Jane Goodall : “L’humanité est finie si elle ne parvient pas à s’adapter après le Covid-19”

Publié le 15 juin 2020

Depuis son émergence à Wuhan en Chine, le nouveau coronavirus a contaminé plus de 7,5 millions d’habitants dans le monde entier. France, Royaume-Uni, Italie, Brésil, Espagne, Etats-Unis, plus de 190 pays et territoires ont été touchés. En effet, le virus Sars-CoV-2 s’est propagé à une vitesse inattendue dans les quatre coins de la planète. Et pour certains scientifiques, l’humanité n’est pas sans détenir une certaine part de responsabilité. Jane Goodall, primatologue britannique engagée dans la défense de l’environnement et des animaux s’est exprimée à ce sujet lors d’un événement virtuel organisé par l’ONG Compassion in World Farming (CIWF). Selon l’experte, “l’humanité est finie si elle ne parvient pas à s’adapter après la Covid-19”. Ses propos ont été relayés par nos confrères du journal The Guardian.

A l’instar d’autres naturalistes qui pointent du doigt le rôle indirect de l’homme dans l’émergence de certaines maladies, Jane Goodall, 86 ans, estime que l’humanité nuit de plusieurs manières à son environnement. Dans un documentaire inédit sorti en avril sur la chaîne National Geographic, elle affirmait que le mépris de l’homme pour la nature et son manque de respect pour les animaux étaient à blâmer pour l’émergence d’une pandémie. En cause, la destruction des forêts, la proximité forcée des animaux, la transmission favorisée des maladies et le contact de plus en plus étroit avec les humains.

Dans un effort de sensibilisation, elle s’exprime à nouveau lors d’un événement de la CIWF. Pour la primatologue, “l’humanité sera “finie” si nous ne parvenons pas à changer foncièrement nos systèmes alimentaires en réponse à la pandémie de coronavirus et à la crise climatique”.

Une surexploitation du monde naturel

Pour cette militante de longue date, l’émergence de la maladie du Covid-19 découle d’une surexploitation du monde naturel. Elle en appelle à changer nos habitudes alimentaires et notamment à s’éloigner de l’agriculture industrielle en raison de son impact sur le climat et de la menace de pathologies pouvant infecter l’Homme. “Si nous n’opérons pas différemment, nous sommes terminés” déclare Jane Goodall, puis d’ajouter “nous ne pourrons pas continuer comme ça très longtemps”. La raison ? l’élevage industriel favoriserait la montée de superbactéries résistantes aux antibiotiques et finirait de ce fait, par menacer notre santé, rapporte The Guardian.

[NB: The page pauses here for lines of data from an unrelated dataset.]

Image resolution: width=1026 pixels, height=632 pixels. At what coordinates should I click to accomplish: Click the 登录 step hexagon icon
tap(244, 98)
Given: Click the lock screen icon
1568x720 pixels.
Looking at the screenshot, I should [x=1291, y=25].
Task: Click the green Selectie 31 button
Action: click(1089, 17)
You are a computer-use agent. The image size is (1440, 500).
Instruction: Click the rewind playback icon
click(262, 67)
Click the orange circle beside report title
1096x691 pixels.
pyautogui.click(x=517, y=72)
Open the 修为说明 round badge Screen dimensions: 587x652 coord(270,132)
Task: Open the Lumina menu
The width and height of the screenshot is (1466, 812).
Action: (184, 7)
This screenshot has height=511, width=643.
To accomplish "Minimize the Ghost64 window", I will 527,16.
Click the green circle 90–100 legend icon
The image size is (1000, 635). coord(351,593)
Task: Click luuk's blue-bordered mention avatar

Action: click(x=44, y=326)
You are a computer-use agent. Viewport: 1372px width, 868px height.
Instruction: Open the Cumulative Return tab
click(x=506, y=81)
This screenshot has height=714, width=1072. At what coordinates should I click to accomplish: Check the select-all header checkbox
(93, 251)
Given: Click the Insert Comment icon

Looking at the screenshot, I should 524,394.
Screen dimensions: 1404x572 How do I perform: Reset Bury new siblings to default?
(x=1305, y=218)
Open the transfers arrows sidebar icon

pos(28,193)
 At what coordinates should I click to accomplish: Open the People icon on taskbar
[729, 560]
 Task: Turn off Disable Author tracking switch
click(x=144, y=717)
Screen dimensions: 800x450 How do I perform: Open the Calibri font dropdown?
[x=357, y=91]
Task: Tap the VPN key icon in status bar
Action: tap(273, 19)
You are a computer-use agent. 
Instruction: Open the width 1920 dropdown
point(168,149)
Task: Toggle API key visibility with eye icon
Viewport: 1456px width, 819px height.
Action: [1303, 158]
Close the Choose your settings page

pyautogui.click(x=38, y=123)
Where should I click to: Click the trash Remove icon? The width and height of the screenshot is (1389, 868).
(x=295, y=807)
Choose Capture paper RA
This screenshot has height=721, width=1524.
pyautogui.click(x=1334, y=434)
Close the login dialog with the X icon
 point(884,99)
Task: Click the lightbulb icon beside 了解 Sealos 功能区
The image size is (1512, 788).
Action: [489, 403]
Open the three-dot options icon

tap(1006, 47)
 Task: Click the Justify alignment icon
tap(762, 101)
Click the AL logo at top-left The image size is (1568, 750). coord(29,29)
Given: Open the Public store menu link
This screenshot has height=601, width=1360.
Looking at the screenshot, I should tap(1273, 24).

Elle soulève également la problématique de la pauvreté qui pousserait les personnes sans alternative à abattre des forêts pour survivre ou à choisir la nourriture la moins chère en dépit des conditions de production, sans oublier le rôle de la violence et des conflits qui alimentent la destruction de la planète.

Une surconsommation inutile

Pour la primatologue, nos habitudes et certains comportements démesurés ne font qu’aggraver le problème. Elle pointe du doigt un consumérisme excessif ainsi qu’un besoin “de choses que nous accumulons” sans nécessairement en avoir besoin. Pour l’octogénaire engagée, c’est aux personnes les plus favorisées de faire pression sur les dirigeants pour éviter l’exploitation de la nature et le recours à l’agriculture industrielle.

“Nous avons atteint un tournant dans notre relation avec le monde naturel” avertit l’éthologue qui souligne que la fenêtre d’opportunité pour opérer des changements est minime avant de voir de véritables dangers apparaître. Engagée dans la préservation de la faune et de la flore, elle préconise une alimentation moins néfaste à l’environnement, essentiellement axée sur des plantes, “pour le bien des animaux, de la planète et de la santé de nos enfants”.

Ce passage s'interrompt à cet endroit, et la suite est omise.